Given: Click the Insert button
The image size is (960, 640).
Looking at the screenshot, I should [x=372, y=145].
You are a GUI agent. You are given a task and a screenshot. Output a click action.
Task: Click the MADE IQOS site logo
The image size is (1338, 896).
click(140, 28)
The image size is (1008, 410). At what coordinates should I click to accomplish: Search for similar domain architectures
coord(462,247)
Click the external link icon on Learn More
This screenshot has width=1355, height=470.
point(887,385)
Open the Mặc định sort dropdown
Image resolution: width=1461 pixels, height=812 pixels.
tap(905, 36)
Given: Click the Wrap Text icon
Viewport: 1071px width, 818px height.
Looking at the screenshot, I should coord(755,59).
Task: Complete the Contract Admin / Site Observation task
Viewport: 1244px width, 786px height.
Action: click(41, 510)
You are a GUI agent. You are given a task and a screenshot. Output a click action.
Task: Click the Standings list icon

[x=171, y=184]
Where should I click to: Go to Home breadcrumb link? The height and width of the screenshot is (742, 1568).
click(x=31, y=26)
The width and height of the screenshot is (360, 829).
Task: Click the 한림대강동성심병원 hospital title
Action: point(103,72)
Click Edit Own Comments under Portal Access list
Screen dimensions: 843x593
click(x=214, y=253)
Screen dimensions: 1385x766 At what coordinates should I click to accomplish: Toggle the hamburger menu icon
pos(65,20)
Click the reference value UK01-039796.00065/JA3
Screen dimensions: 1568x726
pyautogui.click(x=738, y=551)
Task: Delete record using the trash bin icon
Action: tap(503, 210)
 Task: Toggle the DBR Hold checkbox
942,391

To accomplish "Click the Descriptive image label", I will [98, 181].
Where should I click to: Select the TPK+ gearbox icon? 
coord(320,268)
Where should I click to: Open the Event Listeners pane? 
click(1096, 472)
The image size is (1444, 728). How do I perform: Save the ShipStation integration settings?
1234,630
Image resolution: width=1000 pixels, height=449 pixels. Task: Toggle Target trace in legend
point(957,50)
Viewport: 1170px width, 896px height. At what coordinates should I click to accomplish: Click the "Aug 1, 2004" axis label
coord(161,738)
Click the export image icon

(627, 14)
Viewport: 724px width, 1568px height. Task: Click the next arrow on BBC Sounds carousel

▸ Assignment:
Your output should be the lines from the one with "Screen dimensions: 1568x726" through the end of the records above, copied exactly.

▸ Reply:
Screen dimensions: 1568x726
pyautogui.click(x=738, y=551)
Task: Delete record using the trash bin icon
Action: tap(503, 210)
 Task: Toggle the DBR Hold checkbox
942,391

To accomplish "Click the Descriptive image label", I will [98, 181].
Where should I click to: Select the TPK+ gearbox icon? 
coord(320,268)
Where should I click to: Open the Event Listeners pane? 
click(1096, 472)
The image size is (1444, 728). How do I perform: Save the ShipStation integration settings?
1234,630
Image resolution: width=1000 pixels, height=449 pixels. Task: Toggle Target trace in legend
point(957,50)
Viewport: 1170px width, 896px height. At what coordinates should I click to accomplish: Click the "Aug 1, 2004" axis label
coord(161,738)
Click the export image icon

(627, 14)
Viewport: 724px width, 1568px height. Task: Click the next arrow on BBC Sounds carousel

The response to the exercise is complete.